___ AVAILABLE DATA ___

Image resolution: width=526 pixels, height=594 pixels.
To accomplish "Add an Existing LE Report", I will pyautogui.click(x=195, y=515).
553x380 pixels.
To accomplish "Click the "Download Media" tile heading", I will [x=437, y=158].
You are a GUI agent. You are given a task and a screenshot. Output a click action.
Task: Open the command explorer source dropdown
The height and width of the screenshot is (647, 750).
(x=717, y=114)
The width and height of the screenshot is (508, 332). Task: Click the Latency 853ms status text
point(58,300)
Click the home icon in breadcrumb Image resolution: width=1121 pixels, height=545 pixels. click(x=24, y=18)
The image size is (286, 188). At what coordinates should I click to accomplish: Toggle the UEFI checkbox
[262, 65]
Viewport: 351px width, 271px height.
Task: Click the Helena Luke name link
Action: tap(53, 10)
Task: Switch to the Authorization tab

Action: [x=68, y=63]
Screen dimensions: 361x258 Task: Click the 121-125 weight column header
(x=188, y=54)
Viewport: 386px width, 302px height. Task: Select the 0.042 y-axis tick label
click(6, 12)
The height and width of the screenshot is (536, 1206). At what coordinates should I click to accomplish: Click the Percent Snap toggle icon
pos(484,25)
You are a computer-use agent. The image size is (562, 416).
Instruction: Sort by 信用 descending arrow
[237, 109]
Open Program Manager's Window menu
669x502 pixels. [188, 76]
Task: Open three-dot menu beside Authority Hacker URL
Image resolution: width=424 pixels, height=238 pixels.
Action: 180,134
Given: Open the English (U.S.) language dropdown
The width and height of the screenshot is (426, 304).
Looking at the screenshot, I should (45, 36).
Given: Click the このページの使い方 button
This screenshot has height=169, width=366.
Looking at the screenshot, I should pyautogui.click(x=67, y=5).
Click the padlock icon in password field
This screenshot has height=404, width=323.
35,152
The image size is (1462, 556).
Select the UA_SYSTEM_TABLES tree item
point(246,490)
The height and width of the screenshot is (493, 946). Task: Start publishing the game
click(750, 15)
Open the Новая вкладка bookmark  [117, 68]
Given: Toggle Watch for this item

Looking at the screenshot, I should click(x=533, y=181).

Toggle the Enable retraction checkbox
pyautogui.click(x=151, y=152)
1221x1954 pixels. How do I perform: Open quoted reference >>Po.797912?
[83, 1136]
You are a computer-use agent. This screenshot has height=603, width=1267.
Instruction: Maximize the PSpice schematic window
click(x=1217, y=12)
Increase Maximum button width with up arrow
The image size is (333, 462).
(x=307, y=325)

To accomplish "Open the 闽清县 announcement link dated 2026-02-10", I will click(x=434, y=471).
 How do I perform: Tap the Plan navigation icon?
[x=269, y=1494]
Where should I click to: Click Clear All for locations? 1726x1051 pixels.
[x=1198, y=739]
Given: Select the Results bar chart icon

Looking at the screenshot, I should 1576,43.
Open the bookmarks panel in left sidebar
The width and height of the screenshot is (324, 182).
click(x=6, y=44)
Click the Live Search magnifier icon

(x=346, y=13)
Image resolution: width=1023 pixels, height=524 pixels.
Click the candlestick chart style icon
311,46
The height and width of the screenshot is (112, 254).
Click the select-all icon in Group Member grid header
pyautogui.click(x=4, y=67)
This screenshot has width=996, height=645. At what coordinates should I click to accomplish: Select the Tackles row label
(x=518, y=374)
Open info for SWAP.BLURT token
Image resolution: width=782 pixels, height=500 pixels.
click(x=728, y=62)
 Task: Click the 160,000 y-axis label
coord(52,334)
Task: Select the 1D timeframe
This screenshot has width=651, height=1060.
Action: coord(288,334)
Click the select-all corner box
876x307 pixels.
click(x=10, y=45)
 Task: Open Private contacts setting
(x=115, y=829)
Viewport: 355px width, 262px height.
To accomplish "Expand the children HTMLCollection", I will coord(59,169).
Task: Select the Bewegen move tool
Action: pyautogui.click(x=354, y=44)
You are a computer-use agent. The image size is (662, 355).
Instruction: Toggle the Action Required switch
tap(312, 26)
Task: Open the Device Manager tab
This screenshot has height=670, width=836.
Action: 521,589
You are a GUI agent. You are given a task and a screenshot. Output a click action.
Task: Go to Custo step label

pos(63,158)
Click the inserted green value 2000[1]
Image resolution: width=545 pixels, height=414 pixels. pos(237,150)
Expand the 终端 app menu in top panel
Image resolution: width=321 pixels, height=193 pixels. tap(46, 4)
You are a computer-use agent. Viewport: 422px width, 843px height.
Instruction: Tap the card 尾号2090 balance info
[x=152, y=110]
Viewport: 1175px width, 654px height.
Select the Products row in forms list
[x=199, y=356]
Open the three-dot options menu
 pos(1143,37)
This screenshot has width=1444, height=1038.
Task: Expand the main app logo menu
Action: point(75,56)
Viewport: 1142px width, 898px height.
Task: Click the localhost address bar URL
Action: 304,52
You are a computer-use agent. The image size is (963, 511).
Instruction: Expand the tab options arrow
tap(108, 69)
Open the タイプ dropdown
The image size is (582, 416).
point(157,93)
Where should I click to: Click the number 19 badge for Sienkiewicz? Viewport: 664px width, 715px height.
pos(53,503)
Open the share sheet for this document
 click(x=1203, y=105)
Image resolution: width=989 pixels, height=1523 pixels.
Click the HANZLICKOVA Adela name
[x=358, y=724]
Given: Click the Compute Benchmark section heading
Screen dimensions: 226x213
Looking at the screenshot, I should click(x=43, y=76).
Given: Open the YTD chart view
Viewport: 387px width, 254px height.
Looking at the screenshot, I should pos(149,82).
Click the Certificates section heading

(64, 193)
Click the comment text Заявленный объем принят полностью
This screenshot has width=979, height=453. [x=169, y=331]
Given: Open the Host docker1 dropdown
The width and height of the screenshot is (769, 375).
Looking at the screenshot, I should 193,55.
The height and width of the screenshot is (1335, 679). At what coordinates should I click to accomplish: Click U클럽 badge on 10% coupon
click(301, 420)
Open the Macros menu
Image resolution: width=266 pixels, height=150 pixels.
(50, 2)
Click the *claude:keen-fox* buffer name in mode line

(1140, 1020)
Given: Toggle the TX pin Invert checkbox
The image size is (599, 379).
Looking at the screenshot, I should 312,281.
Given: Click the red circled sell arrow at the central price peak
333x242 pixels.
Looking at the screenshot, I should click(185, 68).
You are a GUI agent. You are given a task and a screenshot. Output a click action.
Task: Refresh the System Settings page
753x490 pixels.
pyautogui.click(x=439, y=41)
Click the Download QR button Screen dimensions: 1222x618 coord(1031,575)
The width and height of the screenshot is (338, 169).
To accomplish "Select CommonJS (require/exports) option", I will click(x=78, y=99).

___

Return the records verbatim, starting with the first line and ending with the line that contains "pos(484,25)".

Image resolution: width=526 pixels, height=594 pixels.
To accomplish "Add an Existing LE Report", I will pyautogui.click(x=195, y=515).
553x380 pixels.
To accomplish "Click the "Download Media" tile heading", I will [x=437, y=158].
You are a GUI agent. You are given a task and a screenshot. Output a click action.
Task: Open the command explorer source dropdown
The height and width of the screenshot is (647, 750).
(x=717, y=114)
The width and height of the screenshot is (508, 332). Task: Click the Latency 853ms status text
point(58,300)
Click the home icon in breadcrumb Image resolution: width=1121 pixels, height=545 pixels. click(x=24, y=18)
The image size is (286, 188). At what coordinates should I click to accomplish: Toggle the UEFI checkbox
[262, 65]
Viewport: 351px width, 271px height.
Task: Click the Helena Luke name link
Action: tap(53, 10)
Task: Switch to the Authorization tab

Action: [x=68, y=63]
Screen dimensions: 361x258 Task: Click the 121-125 weight column header
(x=188, y=54)
Viewport: 386px width, 302px height. Task: Select the 0.042 y-axis tick label
click(6, 12)
The height and width of the screenshot is (536, 1206). At what coordinates should I click to accomplish: Click the Percent Snap toggle icon
pos(484,25)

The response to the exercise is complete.